Qualche tempo fa avevamo usato la metafora dei
«regni combattenti» per parlare della lotta senza esclusione di colpi che per lungo tempo ha visto i big player internazionali - Amazon, Google, Apple e Kobo - contendersi mercati e utenti su scala globale. Ormai pressoché stabilizzatasi la posizione dei vari operatori almeno sui principali scacchieri, il conflitto pare essersi spostato su un altro livello, come testimoniano le
alterne vicende che hanno visto protagonista Amazon quest’estate.
L’
ultimo aggiornamento, in ordine di tempo, viene dal
Giappone dove il retailer di Seattle ha introdotto un nuovo criterio di classificazione per gli editori distribuiti: a incidere non sarà più solo il volume del catalogo ma anche il
tasso di sconto che le case editrici concorderanno con il retailer. Grazie a queste nuove linee,
i titoli degli editori «paganti» saranno quindi posizionati meglio rispetto a quelli di chi non paga, e tanti saluti ad algoritmi, metadati e servizio personalizzato al cliente.
Molti editori, tra cui alcune grandi case editrici, hanno naturalmente protestato, definendo la nuova politica di Amazon
una forma di «ricatto» che sfrutta la posizione dominante dello store, ma i rappresentati di Amazon.co.jp si sono trincerati dietro la consueta posizione che vieta di commentare i «singoli contratti».
Dopo USA ed Europa sembra dunque essere la volta dell’Asia. Tutto è iniziato, lo ricordiamo, con
la vicenda Hachette lo scorso maggio, quando il più importante store di e-commerce americano ha iniziato a rendere difficile la prevendita e la vendita degli e-book di autori dell’editore francese allo scopo di forzargli la mano verso sconti più consistenti sui prezzi pattuiti.
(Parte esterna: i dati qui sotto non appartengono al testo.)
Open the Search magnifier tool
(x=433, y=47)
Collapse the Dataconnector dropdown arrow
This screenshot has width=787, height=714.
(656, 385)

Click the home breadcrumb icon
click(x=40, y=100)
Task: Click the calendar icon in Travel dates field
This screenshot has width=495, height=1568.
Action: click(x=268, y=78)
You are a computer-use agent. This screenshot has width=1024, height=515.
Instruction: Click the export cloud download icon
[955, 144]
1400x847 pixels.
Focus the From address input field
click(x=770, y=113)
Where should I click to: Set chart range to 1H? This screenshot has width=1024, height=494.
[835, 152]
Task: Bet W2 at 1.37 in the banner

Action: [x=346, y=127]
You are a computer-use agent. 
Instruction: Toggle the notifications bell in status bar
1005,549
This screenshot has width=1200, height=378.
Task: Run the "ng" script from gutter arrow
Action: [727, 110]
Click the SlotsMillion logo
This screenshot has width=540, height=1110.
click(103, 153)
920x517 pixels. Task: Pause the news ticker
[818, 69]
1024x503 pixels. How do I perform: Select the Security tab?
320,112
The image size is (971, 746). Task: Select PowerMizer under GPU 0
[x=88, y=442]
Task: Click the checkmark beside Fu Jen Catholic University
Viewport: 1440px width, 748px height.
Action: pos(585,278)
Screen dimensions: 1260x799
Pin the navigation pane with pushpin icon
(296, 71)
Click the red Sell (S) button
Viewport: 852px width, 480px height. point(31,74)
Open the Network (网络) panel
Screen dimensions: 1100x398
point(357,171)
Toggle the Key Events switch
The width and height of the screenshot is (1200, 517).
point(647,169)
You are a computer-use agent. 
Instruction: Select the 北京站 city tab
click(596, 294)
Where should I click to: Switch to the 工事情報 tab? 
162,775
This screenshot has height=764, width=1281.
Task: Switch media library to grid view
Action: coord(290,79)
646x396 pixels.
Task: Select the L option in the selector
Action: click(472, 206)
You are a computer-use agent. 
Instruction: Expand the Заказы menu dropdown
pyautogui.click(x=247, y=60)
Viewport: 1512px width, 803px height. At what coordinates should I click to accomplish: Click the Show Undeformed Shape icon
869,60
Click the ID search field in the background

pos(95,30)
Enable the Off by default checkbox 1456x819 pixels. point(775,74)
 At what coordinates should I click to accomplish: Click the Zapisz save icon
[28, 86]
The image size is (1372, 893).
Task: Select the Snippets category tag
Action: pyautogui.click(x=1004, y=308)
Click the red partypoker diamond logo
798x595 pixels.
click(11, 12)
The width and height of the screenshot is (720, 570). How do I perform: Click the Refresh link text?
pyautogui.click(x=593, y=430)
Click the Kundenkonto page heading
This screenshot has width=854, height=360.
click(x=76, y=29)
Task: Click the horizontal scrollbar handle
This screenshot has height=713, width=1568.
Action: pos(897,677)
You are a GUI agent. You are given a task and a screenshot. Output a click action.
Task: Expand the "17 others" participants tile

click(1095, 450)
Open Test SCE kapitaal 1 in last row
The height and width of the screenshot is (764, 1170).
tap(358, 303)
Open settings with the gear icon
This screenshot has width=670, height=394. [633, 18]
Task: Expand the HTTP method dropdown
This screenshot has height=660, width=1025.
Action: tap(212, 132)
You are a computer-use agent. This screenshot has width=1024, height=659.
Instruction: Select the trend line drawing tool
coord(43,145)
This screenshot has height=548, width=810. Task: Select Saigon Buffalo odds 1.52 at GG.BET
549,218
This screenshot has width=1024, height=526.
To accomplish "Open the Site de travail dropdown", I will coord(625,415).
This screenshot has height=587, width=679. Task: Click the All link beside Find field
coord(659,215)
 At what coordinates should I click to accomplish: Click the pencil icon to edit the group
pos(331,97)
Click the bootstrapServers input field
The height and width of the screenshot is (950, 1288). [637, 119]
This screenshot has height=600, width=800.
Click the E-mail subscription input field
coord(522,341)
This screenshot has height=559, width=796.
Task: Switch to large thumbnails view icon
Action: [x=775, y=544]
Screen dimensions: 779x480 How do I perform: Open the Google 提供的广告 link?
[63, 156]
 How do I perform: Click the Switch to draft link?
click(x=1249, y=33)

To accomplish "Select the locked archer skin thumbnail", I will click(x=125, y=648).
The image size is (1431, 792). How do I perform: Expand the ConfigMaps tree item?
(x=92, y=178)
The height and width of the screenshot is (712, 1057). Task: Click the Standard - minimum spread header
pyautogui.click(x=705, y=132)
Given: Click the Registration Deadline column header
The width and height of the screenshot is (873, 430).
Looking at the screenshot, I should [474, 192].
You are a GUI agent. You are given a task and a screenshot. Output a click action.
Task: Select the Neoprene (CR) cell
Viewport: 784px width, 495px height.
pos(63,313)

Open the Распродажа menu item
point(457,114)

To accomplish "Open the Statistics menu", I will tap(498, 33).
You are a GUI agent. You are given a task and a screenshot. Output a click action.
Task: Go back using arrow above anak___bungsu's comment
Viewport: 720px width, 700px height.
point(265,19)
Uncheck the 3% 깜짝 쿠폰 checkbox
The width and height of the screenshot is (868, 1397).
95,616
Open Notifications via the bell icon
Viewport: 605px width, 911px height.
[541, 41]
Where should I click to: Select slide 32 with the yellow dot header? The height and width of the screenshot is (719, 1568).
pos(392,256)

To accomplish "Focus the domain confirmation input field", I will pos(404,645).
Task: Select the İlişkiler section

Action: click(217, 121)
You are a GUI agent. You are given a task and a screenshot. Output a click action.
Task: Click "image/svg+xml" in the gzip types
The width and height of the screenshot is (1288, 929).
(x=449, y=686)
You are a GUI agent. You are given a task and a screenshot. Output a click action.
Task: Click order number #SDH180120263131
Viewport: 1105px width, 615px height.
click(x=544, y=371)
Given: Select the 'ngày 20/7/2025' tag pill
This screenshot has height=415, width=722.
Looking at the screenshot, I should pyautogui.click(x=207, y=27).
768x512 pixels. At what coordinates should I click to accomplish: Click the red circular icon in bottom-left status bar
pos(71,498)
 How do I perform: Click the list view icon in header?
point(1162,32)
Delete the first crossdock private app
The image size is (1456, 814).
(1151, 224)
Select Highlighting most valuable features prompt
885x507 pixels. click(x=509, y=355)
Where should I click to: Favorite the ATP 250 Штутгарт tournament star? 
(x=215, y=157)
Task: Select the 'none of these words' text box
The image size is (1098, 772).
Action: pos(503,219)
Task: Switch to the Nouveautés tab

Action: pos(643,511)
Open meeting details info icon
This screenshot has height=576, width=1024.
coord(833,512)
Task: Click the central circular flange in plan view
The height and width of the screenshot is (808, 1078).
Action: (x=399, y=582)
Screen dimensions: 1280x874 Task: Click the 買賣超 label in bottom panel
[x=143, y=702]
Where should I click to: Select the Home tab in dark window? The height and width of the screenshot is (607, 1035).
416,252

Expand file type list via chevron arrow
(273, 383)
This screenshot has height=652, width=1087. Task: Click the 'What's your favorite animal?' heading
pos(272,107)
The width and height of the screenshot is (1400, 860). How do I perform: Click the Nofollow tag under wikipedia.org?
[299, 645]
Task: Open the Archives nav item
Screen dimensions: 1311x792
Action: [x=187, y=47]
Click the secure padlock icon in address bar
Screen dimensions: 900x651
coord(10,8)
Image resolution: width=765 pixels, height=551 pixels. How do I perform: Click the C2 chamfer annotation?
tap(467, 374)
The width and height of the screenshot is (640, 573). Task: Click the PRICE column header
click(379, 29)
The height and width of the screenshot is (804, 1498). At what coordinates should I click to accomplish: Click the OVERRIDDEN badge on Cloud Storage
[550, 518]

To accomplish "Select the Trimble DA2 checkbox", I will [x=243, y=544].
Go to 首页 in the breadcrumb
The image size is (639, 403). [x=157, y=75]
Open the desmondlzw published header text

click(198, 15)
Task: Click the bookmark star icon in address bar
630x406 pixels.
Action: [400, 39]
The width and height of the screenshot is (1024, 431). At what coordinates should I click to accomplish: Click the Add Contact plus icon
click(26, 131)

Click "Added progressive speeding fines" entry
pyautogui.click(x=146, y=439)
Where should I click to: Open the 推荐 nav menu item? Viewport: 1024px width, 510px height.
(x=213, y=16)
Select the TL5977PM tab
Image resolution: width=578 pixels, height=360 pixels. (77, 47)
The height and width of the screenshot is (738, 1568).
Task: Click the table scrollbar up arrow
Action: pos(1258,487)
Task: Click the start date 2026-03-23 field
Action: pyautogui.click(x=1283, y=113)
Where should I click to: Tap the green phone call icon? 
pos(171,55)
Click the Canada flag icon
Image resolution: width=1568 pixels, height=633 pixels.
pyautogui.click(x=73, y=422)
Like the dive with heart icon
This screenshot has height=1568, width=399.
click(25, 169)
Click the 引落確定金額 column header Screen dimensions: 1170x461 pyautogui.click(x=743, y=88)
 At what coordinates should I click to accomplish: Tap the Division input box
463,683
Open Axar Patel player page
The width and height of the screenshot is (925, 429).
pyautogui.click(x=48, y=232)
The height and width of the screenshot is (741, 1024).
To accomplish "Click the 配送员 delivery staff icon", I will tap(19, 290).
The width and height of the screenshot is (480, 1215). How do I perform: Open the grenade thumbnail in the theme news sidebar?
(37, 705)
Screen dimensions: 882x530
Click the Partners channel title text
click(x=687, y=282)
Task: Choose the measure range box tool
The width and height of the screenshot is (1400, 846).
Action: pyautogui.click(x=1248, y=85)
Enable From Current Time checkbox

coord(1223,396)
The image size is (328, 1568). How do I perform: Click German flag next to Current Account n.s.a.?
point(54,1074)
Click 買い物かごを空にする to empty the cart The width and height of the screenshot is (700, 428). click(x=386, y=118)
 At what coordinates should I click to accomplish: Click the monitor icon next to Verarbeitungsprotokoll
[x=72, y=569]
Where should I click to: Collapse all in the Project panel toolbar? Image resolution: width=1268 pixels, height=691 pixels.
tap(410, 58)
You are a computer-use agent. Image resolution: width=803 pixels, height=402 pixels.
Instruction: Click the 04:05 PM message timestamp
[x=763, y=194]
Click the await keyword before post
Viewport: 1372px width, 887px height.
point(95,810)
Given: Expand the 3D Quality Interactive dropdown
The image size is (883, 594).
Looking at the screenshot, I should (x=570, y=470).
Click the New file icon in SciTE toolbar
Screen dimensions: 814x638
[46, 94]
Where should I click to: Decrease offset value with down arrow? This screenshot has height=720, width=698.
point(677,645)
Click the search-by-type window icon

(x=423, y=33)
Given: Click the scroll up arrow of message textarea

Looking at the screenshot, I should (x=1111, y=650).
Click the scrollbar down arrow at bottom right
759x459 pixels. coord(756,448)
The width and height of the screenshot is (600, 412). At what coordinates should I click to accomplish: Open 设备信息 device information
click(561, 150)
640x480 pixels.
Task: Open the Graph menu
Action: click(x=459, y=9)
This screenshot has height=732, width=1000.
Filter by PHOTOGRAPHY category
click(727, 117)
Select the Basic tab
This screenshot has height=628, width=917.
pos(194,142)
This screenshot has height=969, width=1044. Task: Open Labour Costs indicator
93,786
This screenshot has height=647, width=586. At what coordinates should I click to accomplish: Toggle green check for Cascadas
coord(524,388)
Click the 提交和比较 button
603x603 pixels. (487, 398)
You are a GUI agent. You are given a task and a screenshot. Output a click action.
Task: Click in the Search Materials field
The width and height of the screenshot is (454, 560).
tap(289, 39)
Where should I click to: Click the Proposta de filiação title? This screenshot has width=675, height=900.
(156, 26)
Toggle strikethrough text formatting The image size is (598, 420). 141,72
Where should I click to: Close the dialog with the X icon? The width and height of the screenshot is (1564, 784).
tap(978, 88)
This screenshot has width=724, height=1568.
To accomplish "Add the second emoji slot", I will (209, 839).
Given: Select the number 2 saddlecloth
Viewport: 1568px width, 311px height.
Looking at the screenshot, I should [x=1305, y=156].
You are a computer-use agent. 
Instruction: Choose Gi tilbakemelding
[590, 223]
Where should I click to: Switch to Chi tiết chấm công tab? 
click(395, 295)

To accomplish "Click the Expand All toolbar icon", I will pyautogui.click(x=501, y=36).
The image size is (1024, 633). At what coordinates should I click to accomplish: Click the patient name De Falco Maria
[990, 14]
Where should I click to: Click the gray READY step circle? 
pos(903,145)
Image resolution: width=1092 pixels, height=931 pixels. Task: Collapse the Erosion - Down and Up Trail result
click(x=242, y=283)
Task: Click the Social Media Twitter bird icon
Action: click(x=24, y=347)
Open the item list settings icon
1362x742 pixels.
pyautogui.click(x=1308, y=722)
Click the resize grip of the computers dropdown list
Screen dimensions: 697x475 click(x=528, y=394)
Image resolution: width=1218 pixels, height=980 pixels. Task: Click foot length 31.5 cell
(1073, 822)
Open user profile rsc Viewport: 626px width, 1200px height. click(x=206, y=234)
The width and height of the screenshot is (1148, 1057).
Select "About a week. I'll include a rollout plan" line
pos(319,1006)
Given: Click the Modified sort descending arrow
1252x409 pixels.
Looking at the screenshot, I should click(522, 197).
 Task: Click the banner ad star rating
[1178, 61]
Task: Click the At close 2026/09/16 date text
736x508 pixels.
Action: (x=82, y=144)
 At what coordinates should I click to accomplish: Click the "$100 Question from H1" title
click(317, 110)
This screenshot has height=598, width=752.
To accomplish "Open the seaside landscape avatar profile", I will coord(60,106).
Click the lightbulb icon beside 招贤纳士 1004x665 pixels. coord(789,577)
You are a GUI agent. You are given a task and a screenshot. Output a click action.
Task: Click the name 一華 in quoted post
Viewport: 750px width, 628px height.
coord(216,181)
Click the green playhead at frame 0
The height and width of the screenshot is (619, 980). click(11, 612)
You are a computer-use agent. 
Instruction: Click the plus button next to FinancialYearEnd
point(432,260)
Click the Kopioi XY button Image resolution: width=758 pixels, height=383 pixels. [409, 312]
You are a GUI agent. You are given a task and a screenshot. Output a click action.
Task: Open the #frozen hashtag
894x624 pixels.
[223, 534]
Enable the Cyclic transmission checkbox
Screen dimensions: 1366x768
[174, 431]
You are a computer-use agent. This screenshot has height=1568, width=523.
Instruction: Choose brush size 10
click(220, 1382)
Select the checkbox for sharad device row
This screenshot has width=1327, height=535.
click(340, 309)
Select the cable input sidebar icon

A nulla è valso il fuoco di fila di critiche che Amazon ha collezionato a livello globale e neppure la
presa di posizione degli scrittori che in 900 (tra cui alcuni big come Paul Auster, Donna Tartt, Stephen King, John Grisham e Jeffery Deaver) sono scesi in campo
con una lettera di denuncia pubblicata in agosto sul «New York Times».
Nel frattempo a giugno, quello che sembrava un caso eccezionale, ha iniziato a configurarsi come una
prassi consolidata nella relazione (sbilanciata) tra Amazon e i propri fornitori, in questo caso gli editori (anche se problemi analoghi li hanno avuti Lego e Disney).
Ad essere coinvolto dopo Hachette è stato l’editore tedesco
Bonnier, sottoposto alle medesime pressioni del primo e a ritardi nella consegna dei propri libri a stampa con l’obiettivo di strappare sconti più consistenti per la vendita degli e-book. L’associazione tedesca degli editori e dei librai ha presentato un
reclamo ufficiale contro Amazon alla Bundeskartellamt, l’autorità federale antitrust e gli autori tedeschi, svizzeri e austrici hanno pubblicato
una lettera rovente contro il nuovo corso inaugurato dal retailer.
Sempre a giugno è stata la volta degli
editori inglesi di preoccuparsi quando il «The Bookseller» ha riportato la notizia che Amazon avrebbe introdotto una serie di
nuove clausole nei contratti con gli editori, tra cui una in particolare dedicata ai libri esauriti presso l'editore che Amazon vorrebbe essere messa in condizione di fornire ai clienti attraverso i suoi servizi di print-on-demand.
Sebbene non si possa negare che gli editori siano, in qualche misura, tributari ad Amazon per l'esplosione del mercato digitale (ma anche per la vendita dei libri cartacei on line), è chiaro come la creatura di Bezos abbia superato il limite dei corretti rapporti commerciali. Fino a dove si spingerà prima di intaccare irrimediabilmente la propria reputazione con fornitori e utenti, solo i prossimi mesi potranno dircelo. Chissà se nel frattempo gli editori europei prenderanno una posizione comune sulla questione.